◆ **What is needed**
Output the data below line for line, exactly, up to and including the line where "Given: Open the Outils menu" appears.

◆ **Saved data entries**
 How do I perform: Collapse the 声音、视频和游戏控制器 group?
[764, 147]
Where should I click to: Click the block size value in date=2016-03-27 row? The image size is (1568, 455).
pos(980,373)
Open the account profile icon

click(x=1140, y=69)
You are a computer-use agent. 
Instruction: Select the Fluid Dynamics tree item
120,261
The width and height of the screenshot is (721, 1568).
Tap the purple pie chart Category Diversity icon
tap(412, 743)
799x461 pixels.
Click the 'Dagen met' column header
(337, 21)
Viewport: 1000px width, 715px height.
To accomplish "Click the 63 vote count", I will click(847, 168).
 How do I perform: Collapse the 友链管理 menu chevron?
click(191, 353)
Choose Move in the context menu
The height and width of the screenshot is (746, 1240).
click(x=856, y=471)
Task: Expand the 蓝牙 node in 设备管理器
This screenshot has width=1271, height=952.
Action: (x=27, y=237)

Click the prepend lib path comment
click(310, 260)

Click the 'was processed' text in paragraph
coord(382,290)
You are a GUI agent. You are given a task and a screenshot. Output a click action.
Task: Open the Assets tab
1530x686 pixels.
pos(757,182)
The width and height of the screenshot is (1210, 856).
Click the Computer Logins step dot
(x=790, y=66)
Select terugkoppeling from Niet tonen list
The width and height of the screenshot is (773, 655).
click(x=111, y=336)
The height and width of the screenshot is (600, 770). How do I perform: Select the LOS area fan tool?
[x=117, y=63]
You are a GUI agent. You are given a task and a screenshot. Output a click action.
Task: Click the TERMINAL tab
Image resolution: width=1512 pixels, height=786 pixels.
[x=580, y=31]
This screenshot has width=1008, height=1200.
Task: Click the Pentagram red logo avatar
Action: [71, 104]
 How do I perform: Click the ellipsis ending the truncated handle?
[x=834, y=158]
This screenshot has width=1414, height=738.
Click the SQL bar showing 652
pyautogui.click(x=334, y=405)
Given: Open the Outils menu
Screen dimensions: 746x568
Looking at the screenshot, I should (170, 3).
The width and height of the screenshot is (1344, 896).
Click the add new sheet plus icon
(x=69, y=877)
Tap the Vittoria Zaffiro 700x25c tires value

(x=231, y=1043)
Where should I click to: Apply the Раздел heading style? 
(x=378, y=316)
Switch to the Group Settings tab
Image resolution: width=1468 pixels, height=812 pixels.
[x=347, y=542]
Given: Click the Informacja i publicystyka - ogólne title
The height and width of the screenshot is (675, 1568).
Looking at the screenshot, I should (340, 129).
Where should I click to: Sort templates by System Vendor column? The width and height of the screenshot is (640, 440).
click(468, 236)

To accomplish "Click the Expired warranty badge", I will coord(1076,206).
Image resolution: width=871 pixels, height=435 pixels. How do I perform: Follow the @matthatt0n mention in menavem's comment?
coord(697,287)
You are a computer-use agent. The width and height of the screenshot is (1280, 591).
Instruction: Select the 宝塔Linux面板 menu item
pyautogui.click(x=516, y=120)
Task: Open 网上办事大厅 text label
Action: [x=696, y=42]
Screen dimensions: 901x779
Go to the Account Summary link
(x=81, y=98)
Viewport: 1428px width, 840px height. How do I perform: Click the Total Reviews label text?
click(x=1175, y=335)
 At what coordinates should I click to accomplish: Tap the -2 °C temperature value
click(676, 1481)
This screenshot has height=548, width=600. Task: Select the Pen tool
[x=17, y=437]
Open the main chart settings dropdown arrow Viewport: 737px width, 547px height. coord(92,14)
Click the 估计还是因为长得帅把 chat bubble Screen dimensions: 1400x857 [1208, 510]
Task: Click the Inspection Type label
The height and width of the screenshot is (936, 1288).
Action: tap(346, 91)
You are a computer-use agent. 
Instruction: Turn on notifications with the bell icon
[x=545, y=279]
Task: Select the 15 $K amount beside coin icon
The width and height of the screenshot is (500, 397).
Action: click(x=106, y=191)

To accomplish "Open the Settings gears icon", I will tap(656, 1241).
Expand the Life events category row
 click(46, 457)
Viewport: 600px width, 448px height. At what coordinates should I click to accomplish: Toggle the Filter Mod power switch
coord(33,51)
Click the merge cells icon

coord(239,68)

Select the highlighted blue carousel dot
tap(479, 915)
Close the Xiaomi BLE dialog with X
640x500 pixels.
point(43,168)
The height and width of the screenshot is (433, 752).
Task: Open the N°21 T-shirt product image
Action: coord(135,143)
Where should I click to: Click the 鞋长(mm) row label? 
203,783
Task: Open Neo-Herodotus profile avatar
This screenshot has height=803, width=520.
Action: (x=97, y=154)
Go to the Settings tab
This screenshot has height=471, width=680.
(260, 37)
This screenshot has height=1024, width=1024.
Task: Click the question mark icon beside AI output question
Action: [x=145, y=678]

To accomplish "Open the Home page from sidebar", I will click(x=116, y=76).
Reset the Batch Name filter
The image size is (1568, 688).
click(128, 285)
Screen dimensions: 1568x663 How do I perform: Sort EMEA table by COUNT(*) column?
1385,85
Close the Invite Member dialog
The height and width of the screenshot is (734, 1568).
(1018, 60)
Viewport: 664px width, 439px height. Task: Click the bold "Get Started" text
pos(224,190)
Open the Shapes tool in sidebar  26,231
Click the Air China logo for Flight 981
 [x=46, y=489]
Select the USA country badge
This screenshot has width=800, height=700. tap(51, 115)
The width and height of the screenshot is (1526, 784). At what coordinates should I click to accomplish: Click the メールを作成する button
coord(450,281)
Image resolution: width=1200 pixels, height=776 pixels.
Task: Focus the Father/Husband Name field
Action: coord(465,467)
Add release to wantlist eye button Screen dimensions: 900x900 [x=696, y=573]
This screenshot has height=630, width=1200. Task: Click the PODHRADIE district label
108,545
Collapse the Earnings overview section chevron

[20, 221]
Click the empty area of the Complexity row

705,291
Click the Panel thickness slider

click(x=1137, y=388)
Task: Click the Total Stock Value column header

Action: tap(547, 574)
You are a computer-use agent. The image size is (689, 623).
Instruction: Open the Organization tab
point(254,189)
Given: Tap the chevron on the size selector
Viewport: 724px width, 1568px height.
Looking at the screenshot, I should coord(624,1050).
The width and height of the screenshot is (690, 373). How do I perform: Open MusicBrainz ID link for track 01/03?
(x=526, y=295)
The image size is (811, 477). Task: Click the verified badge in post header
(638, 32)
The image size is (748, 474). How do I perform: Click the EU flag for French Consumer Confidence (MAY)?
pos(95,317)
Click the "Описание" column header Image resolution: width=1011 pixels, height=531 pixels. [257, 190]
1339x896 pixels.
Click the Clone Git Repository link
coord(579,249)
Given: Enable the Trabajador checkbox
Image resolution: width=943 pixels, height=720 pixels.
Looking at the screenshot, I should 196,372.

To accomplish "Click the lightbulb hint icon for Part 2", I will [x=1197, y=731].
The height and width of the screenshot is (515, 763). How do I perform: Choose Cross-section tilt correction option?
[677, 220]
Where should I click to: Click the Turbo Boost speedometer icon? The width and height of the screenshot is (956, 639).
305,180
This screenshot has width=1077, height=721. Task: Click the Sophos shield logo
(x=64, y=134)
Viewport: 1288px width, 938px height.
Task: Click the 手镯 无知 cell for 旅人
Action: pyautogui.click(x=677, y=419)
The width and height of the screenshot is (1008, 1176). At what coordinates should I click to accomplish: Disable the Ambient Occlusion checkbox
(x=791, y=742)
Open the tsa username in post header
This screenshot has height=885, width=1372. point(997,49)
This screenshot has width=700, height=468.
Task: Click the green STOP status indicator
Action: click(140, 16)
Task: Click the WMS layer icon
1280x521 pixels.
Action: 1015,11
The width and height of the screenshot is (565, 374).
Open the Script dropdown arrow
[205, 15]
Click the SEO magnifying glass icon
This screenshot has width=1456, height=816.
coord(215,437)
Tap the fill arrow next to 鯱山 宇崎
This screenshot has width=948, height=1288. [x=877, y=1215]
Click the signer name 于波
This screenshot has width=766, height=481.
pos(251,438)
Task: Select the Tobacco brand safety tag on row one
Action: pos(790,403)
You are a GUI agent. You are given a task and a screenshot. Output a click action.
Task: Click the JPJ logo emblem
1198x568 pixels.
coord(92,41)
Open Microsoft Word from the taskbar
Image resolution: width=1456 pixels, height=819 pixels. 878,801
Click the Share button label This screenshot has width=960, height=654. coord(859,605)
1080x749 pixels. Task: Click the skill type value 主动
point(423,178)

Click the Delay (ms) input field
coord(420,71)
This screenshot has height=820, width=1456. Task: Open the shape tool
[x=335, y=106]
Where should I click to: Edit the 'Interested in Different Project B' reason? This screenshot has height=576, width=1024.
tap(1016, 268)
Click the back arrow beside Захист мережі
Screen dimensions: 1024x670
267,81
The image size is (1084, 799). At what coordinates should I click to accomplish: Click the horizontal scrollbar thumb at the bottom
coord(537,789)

◆ **Result of this task**
 How do I perform: Collapse the 声音、视频和游戏控制器 group?
[764, 147]
Where should I click to: Click the block size value in date=2016-03-27 row? The image size is (1568, 455).
pos(980,373)
Open the account profile icon

click(x=1140, y=69)
You are a computer-use agent. 
Instruction: Select the Fluid Dynamics tree item
120,261
The width and height of the screenshot is (721, 1568).
Tap the purple pie chart Category Diversity icon
tap(412, 743)
799x461 pixels.
Click the 'Dagen met' column header
(337, 21)
Viewport: 1000px width, 715px height.
To accomplish "Click the 63 vote count", I will click(847, 168).
 How do I perform: Collapse the 友链管理 menu chevron?
click(191, 353)
Choose Move in the context menu
The height and width of the screenshot is (746, 1240).
click(x=856, y=471)
Task: Expand the 蓝牙 node in 设备管理器
This screenshot has width=1271, height=952.
Action: (x=27, y=237)

Click the prepend lib path comment
click(310, 260)

Click the 'was processed' text in paragraph
coord(382,290)
You are a GUI agent. You are given a task and a screenshot. Output a click action.
Task: Open the Assets tab
1530x686 pixels.
pos(757,182)
The width and height of the screenshot is (1210, 856).
Click the Computer Logins step dot
(x=790, y=66)
Select terugkoppeling from Niet tonen list
The width and height of the screenshot is (773, 655).
click(x=111, y=336)
The height and width of the screenshot is (600, 770). How do I perform: Select the LOS area fan tool?
[x=117, y=63]
You are a GUI agent. You are given a task and a screenshot. Output a click action.
Task: Click the TERMINAL tab
Image resolution: width=1512 pixels, height=786 pixels.
[x=580, y=31]
This screenshot has width=1008, height=1200.
Task: Click the Pentagram red logo avatar
Action: [71, 104]
 How do I perform: Click the ellipsis ending the truncated handle?
[x=834, y=158]
This screenshot has width=1414, height=738.
Click the SQL bar showing 652
pyautogui.click(x=334, y=405)
Given: Open the Outils menu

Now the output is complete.